Below, copy everything in the material from the line containing "so click(x=238, y=242)." down to the line containing "at (1154, 350).", both lines included, without changing a character.

(Element and text location data)
^^^^

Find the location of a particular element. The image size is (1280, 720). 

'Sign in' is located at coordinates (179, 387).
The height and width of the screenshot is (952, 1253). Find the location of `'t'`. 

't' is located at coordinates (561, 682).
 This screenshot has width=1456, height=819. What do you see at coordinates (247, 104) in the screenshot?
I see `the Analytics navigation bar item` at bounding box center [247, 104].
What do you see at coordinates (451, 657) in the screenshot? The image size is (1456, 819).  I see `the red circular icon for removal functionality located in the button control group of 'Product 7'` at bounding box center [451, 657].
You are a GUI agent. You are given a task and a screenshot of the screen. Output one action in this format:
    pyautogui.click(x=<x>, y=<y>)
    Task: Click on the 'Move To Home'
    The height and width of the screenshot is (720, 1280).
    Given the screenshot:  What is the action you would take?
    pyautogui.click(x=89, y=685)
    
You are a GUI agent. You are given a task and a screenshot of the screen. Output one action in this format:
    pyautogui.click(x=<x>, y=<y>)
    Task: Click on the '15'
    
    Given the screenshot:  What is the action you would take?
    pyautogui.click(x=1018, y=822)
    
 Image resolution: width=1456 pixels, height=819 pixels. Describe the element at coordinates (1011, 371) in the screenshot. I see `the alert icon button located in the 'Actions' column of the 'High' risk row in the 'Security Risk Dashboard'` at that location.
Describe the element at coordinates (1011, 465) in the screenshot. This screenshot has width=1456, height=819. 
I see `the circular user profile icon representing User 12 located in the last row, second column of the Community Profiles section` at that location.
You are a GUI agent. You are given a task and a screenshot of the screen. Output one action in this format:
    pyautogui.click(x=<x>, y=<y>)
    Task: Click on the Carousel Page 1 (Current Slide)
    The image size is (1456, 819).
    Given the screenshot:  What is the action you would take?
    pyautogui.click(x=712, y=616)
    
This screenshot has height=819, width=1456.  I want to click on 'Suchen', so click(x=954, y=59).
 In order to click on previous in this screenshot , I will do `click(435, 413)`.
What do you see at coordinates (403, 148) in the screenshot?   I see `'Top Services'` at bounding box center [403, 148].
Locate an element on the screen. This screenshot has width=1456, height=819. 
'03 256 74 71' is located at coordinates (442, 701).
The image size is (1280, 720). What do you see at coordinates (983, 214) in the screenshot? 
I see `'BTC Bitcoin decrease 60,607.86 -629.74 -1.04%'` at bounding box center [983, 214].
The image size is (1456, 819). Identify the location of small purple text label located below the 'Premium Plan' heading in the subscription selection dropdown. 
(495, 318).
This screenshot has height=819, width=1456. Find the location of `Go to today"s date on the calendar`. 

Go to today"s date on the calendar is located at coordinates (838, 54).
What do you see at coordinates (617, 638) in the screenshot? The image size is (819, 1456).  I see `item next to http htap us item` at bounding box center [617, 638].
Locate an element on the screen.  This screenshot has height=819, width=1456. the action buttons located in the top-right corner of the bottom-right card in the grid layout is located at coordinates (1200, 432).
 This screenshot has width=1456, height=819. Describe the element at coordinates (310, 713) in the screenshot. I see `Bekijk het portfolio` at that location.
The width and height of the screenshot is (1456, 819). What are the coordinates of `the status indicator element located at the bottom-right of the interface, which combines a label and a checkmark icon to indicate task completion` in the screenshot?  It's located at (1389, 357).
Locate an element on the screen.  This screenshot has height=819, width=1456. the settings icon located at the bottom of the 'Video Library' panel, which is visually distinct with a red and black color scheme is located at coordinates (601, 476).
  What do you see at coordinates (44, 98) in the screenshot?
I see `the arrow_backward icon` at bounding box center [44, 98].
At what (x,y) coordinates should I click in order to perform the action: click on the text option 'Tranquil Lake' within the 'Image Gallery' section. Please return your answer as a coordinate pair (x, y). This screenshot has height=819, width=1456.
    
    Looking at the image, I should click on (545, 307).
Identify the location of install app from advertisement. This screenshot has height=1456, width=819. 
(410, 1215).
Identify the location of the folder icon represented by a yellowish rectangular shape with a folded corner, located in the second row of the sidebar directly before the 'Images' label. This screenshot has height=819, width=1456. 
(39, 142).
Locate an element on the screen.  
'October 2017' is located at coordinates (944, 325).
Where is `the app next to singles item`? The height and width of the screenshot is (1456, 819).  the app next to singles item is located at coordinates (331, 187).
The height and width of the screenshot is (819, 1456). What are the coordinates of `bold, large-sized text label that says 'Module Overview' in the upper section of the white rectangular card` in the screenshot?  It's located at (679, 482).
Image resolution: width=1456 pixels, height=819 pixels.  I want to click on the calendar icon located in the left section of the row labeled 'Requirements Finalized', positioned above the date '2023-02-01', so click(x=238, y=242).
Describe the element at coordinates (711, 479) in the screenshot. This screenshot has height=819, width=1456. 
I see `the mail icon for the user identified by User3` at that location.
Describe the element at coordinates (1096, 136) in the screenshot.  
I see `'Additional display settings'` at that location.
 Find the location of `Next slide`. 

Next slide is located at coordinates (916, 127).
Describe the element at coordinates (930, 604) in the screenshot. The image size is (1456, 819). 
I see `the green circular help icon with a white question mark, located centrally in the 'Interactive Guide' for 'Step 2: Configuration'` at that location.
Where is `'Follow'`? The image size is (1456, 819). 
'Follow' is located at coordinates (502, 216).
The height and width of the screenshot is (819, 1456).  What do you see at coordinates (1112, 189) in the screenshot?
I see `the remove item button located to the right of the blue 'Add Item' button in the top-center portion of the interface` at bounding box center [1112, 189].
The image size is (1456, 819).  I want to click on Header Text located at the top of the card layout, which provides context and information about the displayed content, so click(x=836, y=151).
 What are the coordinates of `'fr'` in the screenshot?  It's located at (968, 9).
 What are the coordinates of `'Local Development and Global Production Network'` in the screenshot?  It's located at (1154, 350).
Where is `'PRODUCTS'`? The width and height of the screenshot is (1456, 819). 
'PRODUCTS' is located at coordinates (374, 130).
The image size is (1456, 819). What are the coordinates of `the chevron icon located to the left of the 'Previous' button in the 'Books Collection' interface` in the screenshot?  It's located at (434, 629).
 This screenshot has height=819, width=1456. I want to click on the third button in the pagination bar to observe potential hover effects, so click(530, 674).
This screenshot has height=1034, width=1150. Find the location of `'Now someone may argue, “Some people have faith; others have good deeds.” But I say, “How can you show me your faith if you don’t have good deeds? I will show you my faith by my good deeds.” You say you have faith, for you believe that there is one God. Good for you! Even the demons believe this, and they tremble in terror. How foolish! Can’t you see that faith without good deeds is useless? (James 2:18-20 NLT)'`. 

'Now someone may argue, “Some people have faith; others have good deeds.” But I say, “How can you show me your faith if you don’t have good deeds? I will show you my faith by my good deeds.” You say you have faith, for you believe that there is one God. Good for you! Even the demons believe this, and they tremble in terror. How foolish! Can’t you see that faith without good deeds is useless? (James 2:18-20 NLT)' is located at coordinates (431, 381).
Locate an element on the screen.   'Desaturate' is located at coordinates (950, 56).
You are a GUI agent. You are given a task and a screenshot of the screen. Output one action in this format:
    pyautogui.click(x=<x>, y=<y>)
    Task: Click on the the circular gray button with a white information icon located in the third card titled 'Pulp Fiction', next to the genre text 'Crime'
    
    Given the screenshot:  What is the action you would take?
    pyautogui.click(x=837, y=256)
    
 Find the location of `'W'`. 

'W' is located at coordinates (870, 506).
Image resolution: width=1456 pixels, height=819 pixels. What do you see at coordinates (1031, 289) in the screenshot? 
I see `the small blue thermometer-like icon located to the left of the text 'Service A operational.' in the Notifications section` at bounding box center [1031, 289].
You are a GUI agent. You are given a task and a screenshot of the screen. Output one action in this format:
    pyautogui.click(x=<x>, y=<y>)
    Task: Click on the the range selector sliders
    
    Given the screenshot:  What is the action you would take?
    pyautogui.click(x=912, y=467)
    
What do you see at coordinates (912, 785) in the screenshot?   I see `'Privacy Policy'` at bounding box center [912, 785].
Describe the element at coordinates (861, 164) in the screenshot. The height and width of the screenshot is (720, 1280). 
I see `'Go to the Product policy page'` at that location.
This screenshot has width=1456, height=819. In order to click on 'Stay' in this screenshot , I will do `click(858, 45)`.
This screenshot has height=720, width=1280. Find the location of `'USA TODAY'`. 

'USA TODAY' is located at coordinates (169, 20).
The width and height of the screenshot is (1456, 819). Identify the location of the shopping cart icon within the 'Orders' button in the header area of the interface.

^^^^

[TASK RESPONSE]
Image resolution: width=1456 pixels, height=819 pixels.  I want to click on the calendar icon located in the left section of the row labeled 'Requirements Finalized', positioned above the date '2023-02-01', so click(x=238, y=242).
Describe the element at coordinates (711, 479) in the screenshot. This screenshot has height=819, width=1456. 
I see `the mail icon for the user identified by User3` at that location.
Describe the element at coordinates (1096, 136) in the screenshot.  
I see `'Additional display settings'` at that location.
 Find the location of `Next slide`. 

Next slide is located at coordinates (916, 127).
Describe the element at coordinates (930, 604) in the screenshot. The image size is (1456, 819). 
I see `the green circular help icon with a white question mark, located centrally in the 'Interactive Guide' for 'Step 2: Configuration'` at that location.
Where is `'Follow'`? The image size is (1456, 819). 
'Follow' is located at coordinates (502, 216).
The height and width of the screenshot is (819, 1456).  What do you see at coordinates (1112, 189) in the screenshot?
I see `the remove item button located to the right of the blue 'Add Item' button in the top-center portion of the interface` at bounding box center [1112, 189].
The image size is (1456, 819).  I want to click on Header Text located at the top of the card layout, which provides context and information about the displayed content, so click(x=836, y=151).
 What are the coordinates of `'fr'` in the screenshot?  It's located at (968, 9).
 What are the coordinates of `'Local Development and Global Production Network'` in the screenshot?  It's located at (1154, 350).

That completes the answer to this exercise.